Associate Executive Director
Texas A&M University · College Station, TX · 1 wk ago
Business Development$30/hrFull-time
About the role
A Glimpse of the Job
As the Director of AI and Data-Intensive Computing (Associate Executive Director), you will shape the future of AI, machine learning, and data-driven research at Texas A&M. In this pivotal leadership role, you’ll help drive the strategic vision for a nationally competitive center in computational and data-enabled science, working closely with the HPRC Executive Director to guide operations, set direction, and elevate the university’s research capabilities.
Responsibilities
- Lead and mentor the AI development and support team in building robust, scalable solutions and enabling HPRC users to use those technologies.
- Empower faculty and researchers to integrate AI capabilities into their applications and systems.
- Direct the development of custom AI agents and applications that solve specific campus needs.
- Establish and lead Machine Learning Operations practices, focusing on the continuous monitoring, tuning, and management of models in production.
- Develop AI literacy training material and lead the training effort.
- Support departments and colleges in integrating AI literacy across disciplines.
- Drive the adoption of AI and data-intensive technologies across Texas A&M research enterprise.
- Act as a subject matter expert, communicating the value and application of AI and machine learning to varying audiences.
- Provide recommendations to Executive Director for fiscal, personnel, administrative, and technical matters.
- Develop a comprehensive AI and data science roadmap, identifying high-impact opportunities across research and academic functions.
- Engage with campus leaders and teams to understand their challenges and help them envision what’s possible with AI and data.
- Establish performance indicators, metrics, and benchmarks to measure the impact of AI-related initiatives.
- Stay current on the latest advancements in machine learning, data science, and generative AI, evaluating their potential to solve the unique challenges the HPRC users face.
- Serve as the primary leader for AI and data-intensive projects and develop training materials for end users.
- Lead and participate in research projects as Principal Investigator (PI) or Co-PI or Senior Personnel funded by funding agencies.
- Facilitate awareness and use of partner programs such as NSF ACCESS and NAIRR.
- Represent HPRC in local, regional, national, and international initiatives with a high degree of professionalism.
- Participate in the VISION project and other AI initiatives from Texas A&M University System.

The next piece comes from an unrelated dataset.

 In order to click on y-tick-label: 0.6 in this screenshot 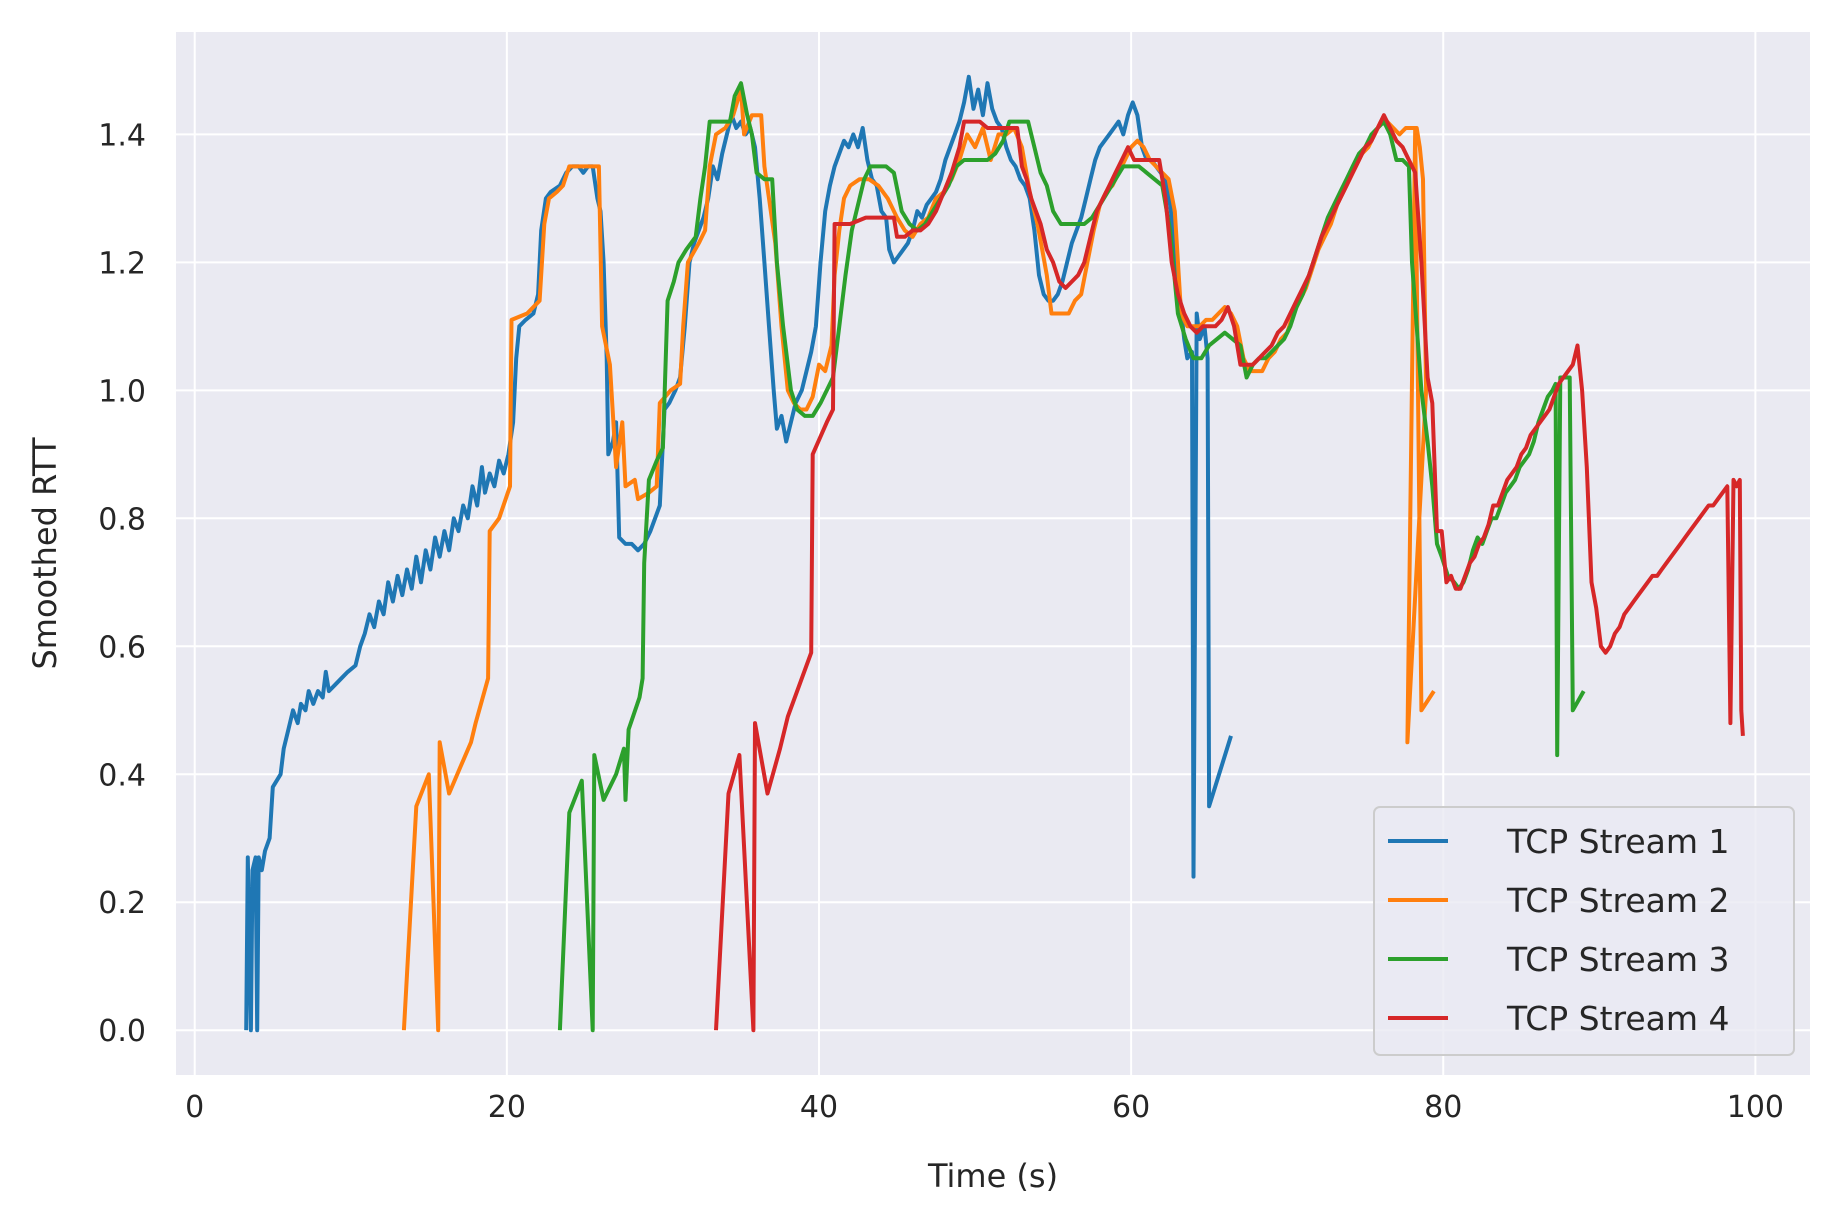, I will do `click(122, 648)`.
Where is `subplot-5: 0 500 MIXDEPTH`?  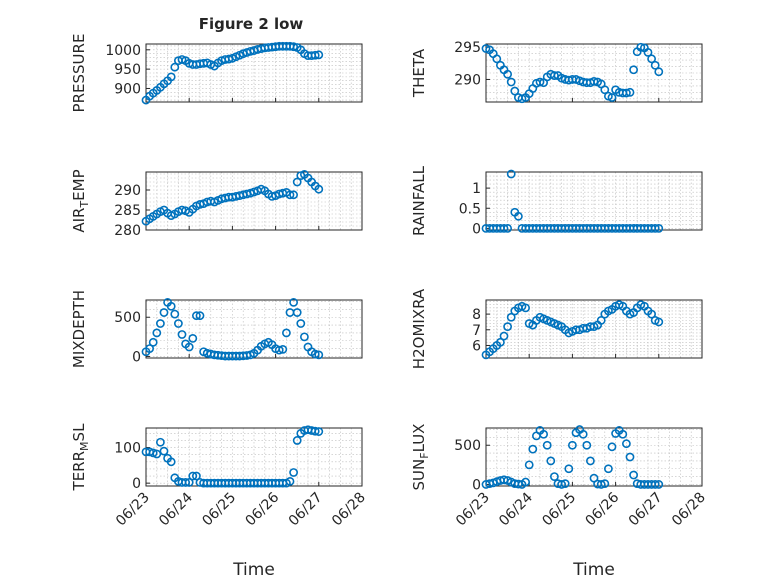 subplot-5: 0 500 MIXDEPTH is located at coordinates (216, 329).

- Supervise assigned staff, empowering the team to make decisions, take ownership of their work and grow their skills.
- Act as a coach and mentor, helping the team members overcome obstacles and achieve their professional goals.
Qualifications
- Bachelor's Degree or any equivalent combination of training or experience.

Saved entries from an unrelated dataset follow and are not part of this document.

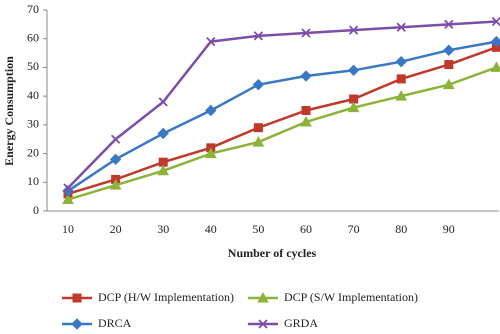  What do you see at coordinates (211, 229) in the screenshot?
I see `x-tick-label: 40` at bounding box center [211, 229].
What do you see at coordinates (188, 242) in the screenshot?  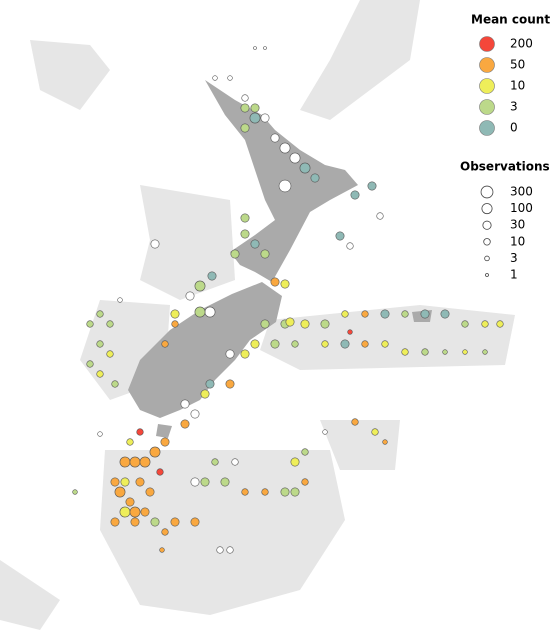 I see `plateau` at bounding box center [188, 242].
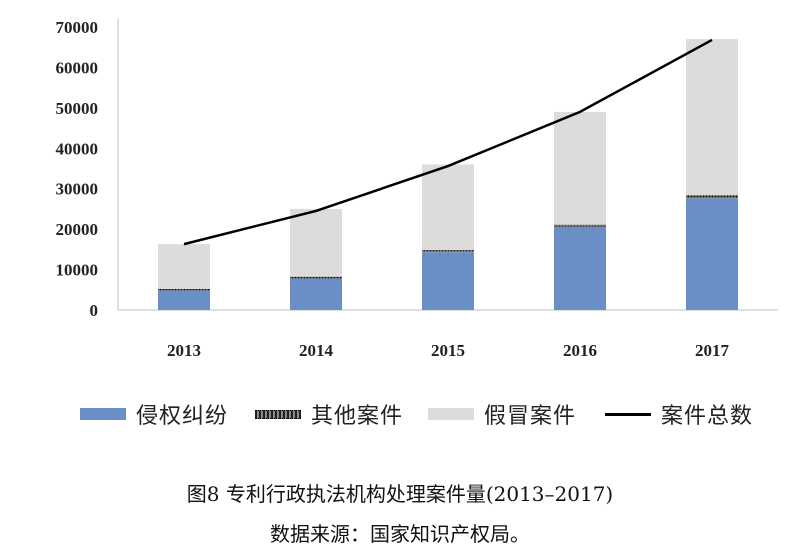 The height and width of the screenshot is (556, 800). Describe the element at coordinates (580, 224) in the screenshot. I see `bar-other-2016` at that location.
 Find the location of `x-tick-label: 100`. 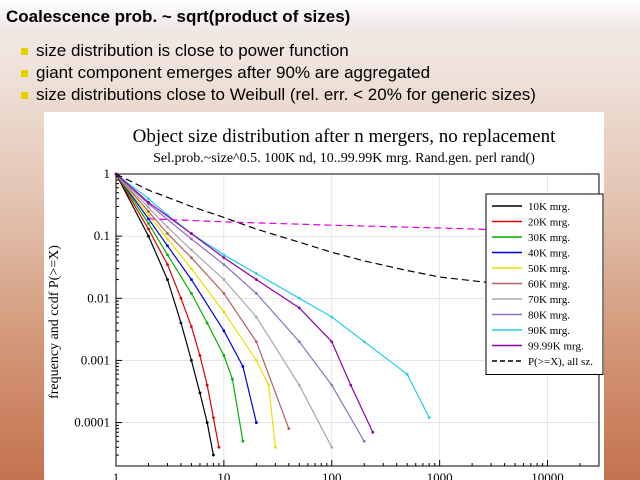

x-tick-label: 100 is located at coordinates (332, 475).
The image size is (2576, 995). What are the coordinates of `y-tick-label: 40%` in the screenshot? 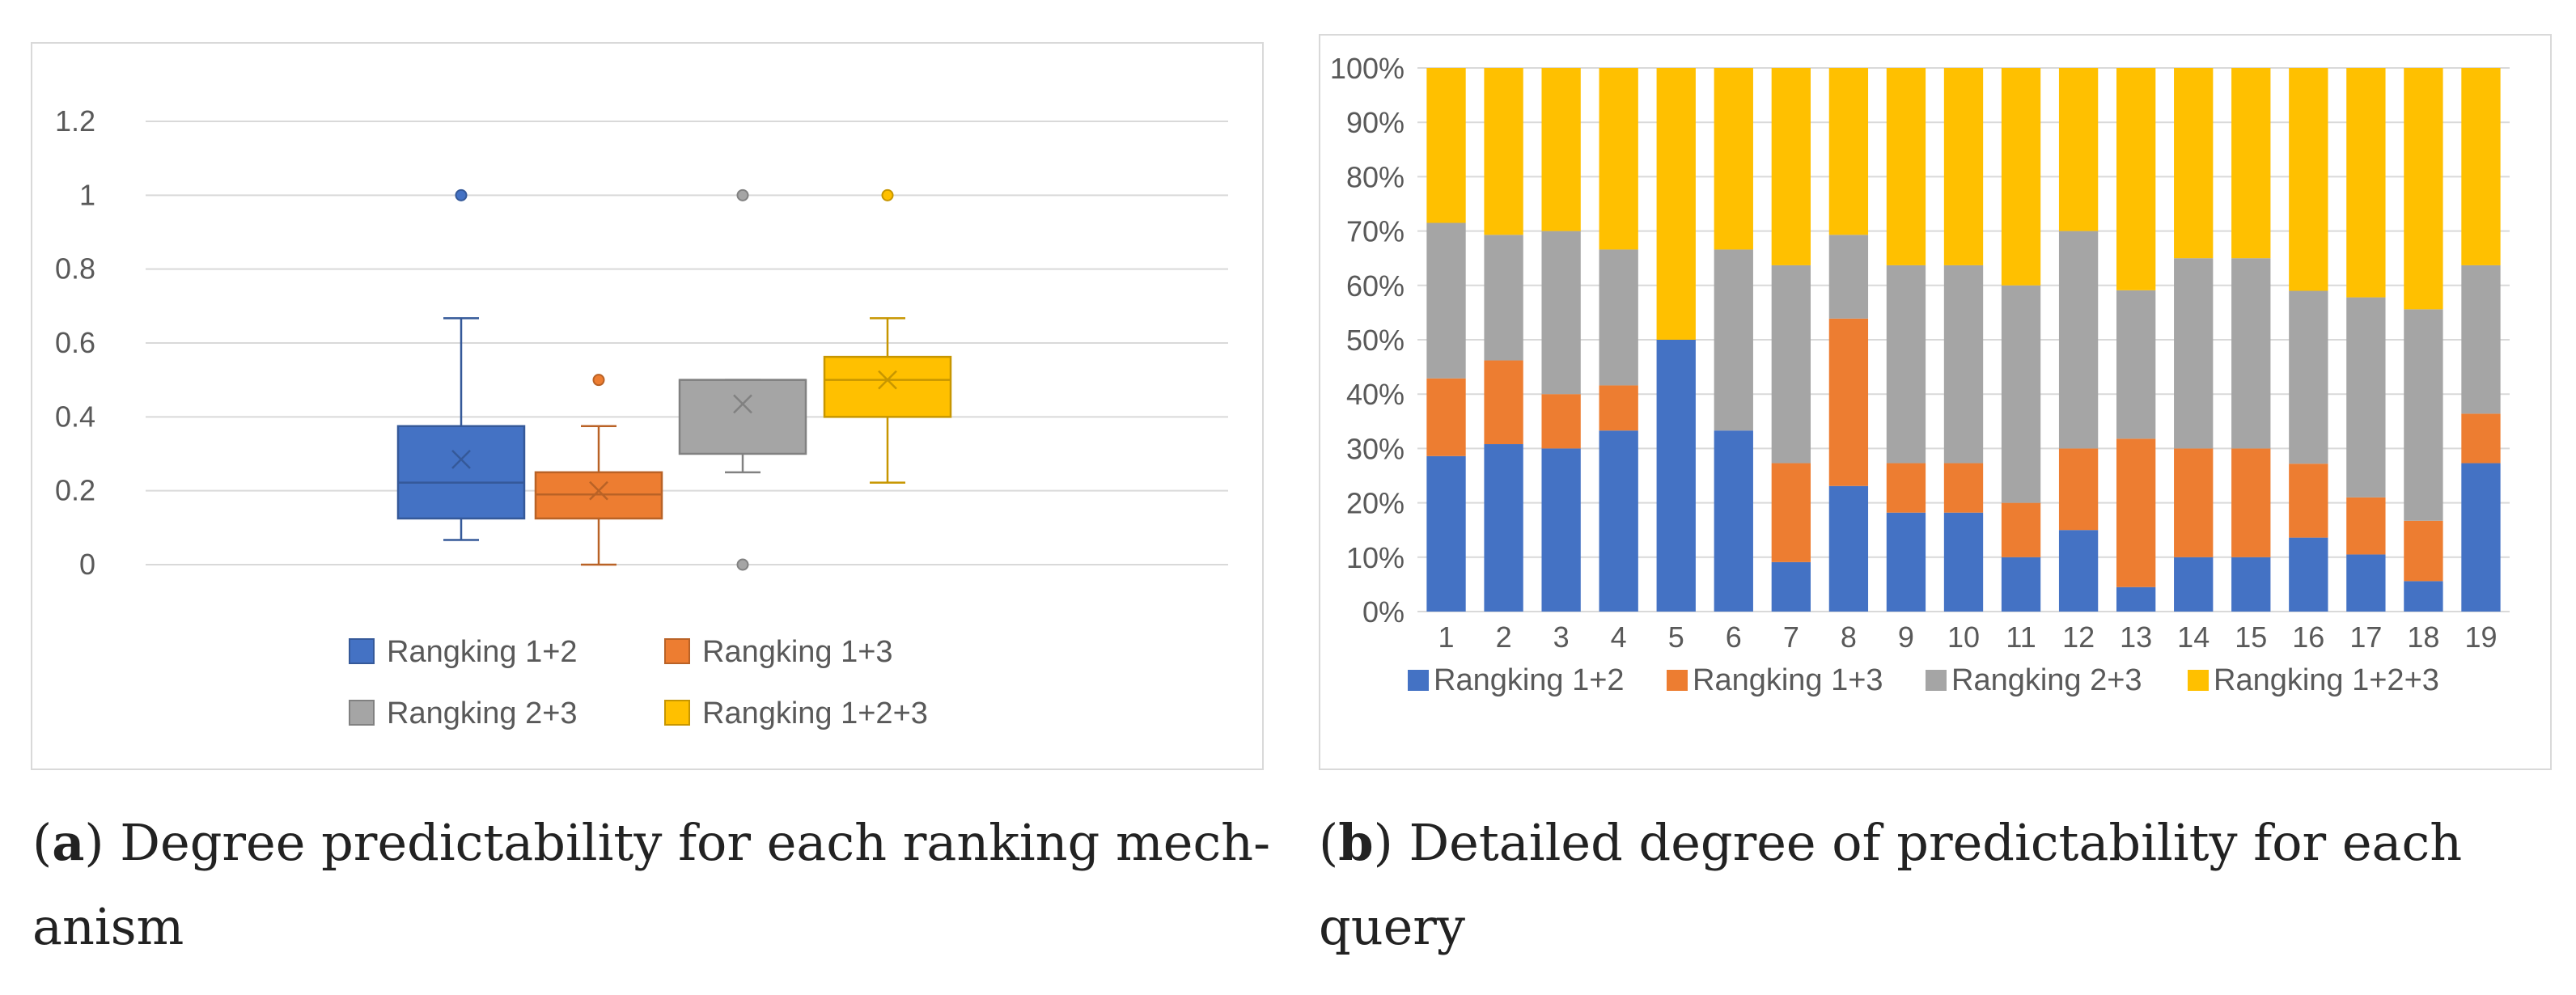 It's located at (1376, 394).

- Ten years’ progressively responsible experience in AI Data Science, Computing Engineering, Information Systems, or a related field, and five years of supervisory experience.

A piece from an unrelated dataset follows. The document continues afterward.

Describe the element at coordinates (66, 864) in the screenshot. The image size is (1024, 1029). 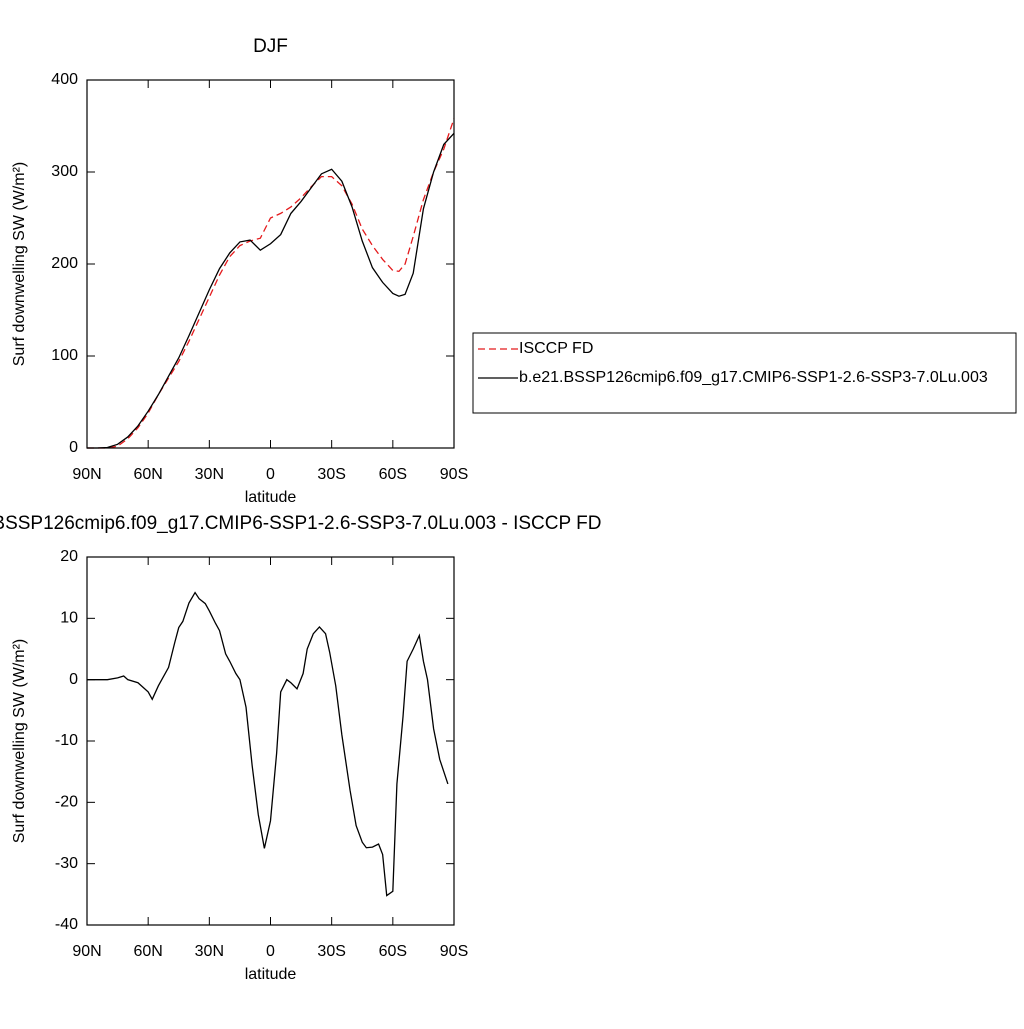
I see `y-tick-label: -30` at that location.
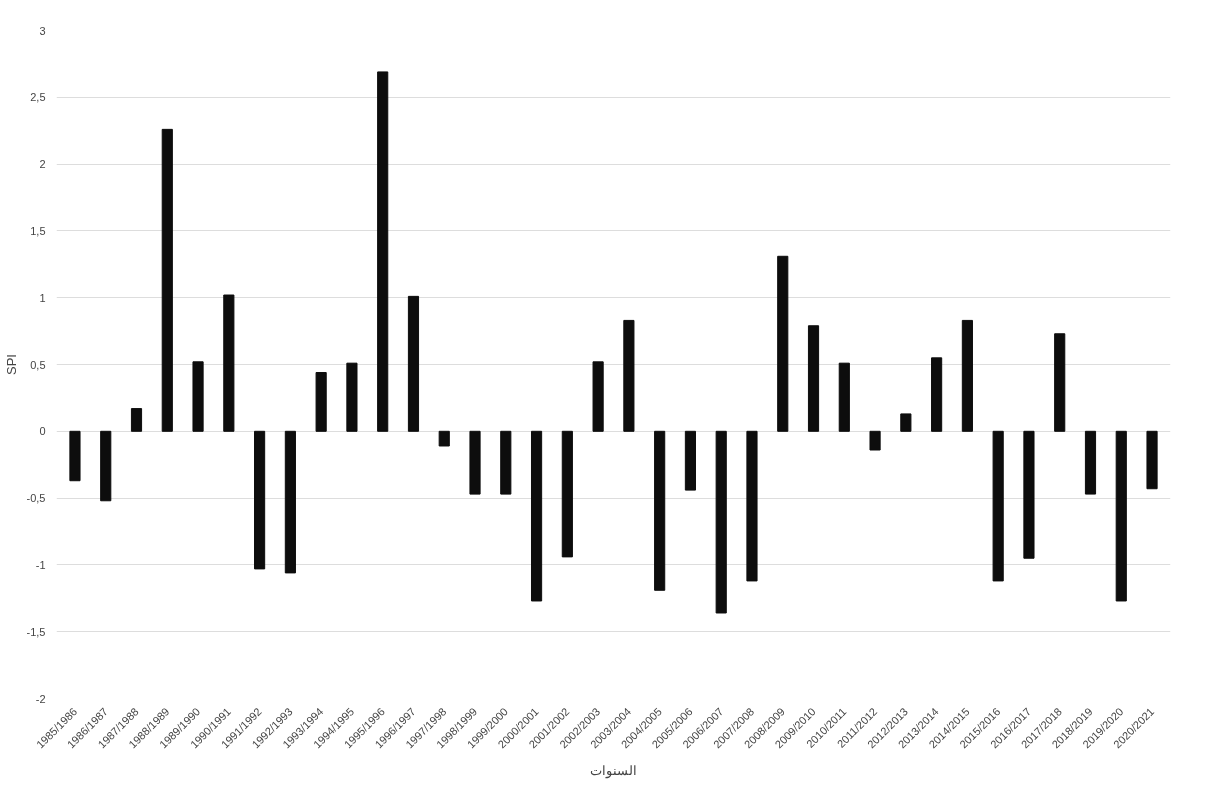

- A Ph.D. in Computer Science, AI, Data Science, Computer Engineering, Information Systems, or a related field.
- Experience working in supercomputing center at a higher education or public sector environment.
- Experience implementing data lakes, lake houses, or mesh architectures, data governance best practices.
- Certifications in AI/ML, cloud architecture, or data integration tools.
- Experiences in evaluating emerging AI technology programs, defining benchmarks, and scaling best practices.
- Strong programming skills in Python, R, SQL, C++, and experience with modern AI/ML frameworks like TensorFlow, PyTorch.
- Strong technical understanding of AI technologies, data analytics tools, and platforms.
- Deep understanding of large language model, large foundation model, data architecture, data modeling, pipelines, and warehousing in a complex HPC environment.
- Experience with commercial cloud platforms and services (e.g., AWS, Azure, Google Cloud), especially those used for AI and data-intensive processing.
- Demonstrated experience in AI & ML solution development, data engineering, enterprise-level data, and data-intensive technologies.
- Exceptional leadership, communication, and stakeholder engagement skills.
- Expert knowledge of data management systems, practices and standards.
- Ability to occasionally work outside of normal working hours and weekends, may require some domestic travel.